BEGIN RECORD SET

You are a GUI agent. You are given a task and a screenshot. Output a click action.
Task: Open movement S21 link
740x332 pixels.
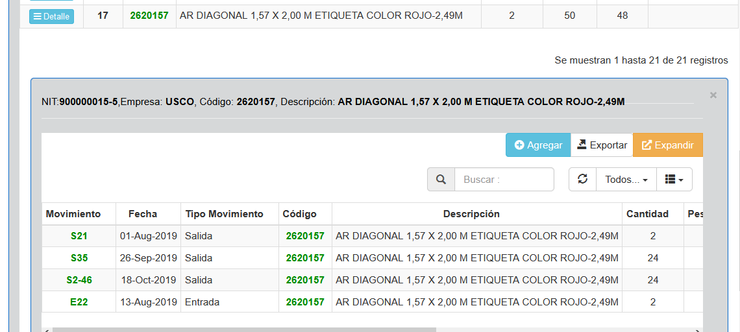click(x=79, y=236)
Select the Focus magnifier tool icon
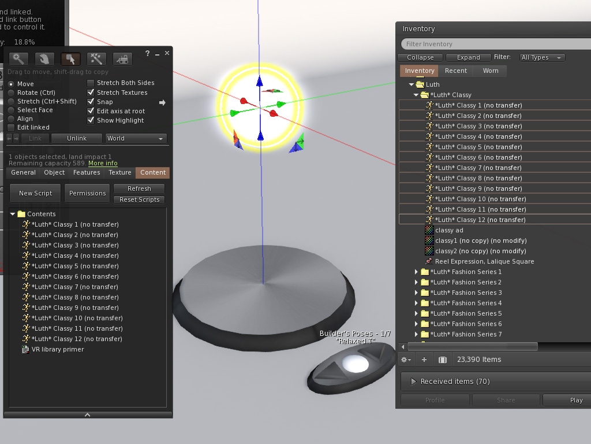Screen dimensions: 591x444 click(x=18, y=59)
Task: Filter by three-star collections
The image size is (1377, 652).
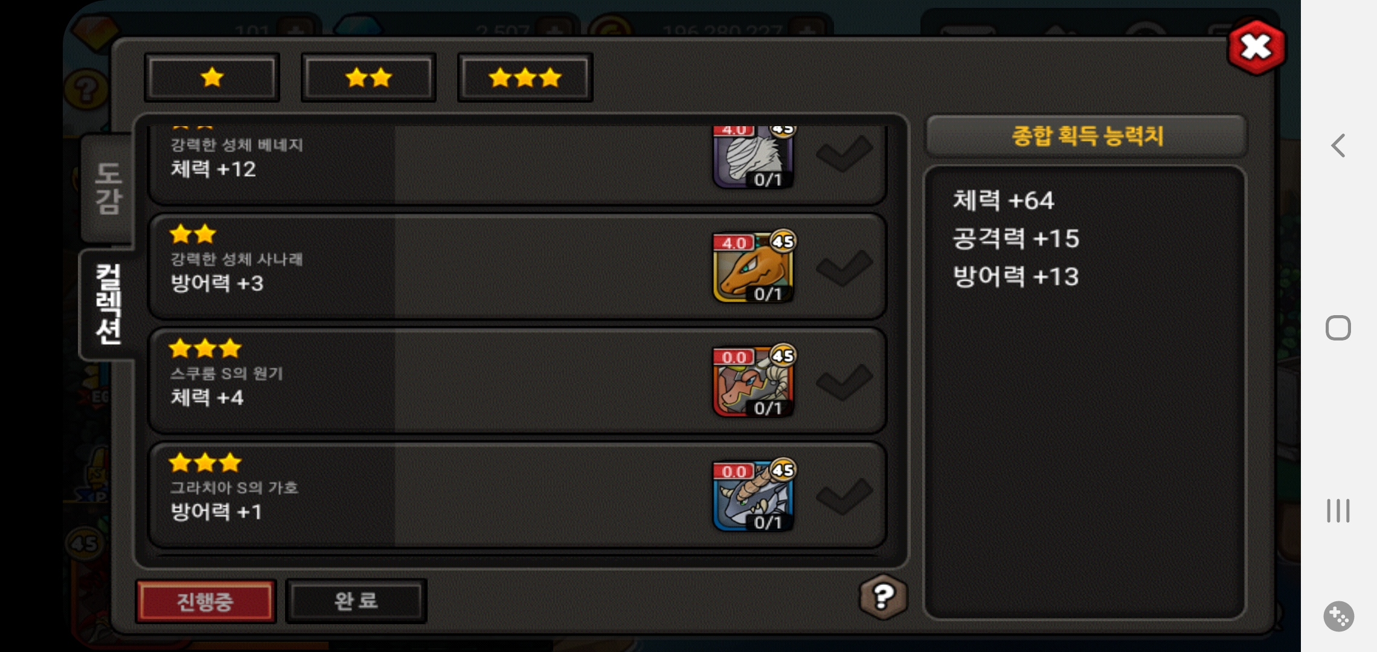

END RECORD SET

• [WHAT THE EXERCISE ASKS]: Reproduce every row above word for word, leaving out the pictures.

• [SOLUTION FOR THIS PROBLEM]:
You are a GUI agent. You are given a task and a screenshot. Output a click action.
Task: Open movement S21 link
740x332 pixels.
click(x=79, y=236)
Select the Focus magnifier tool icon
Screen dimensions: 591x444 click(x=18, y=59)
Task: Filter by three-star collections
The image size is (1377, 652).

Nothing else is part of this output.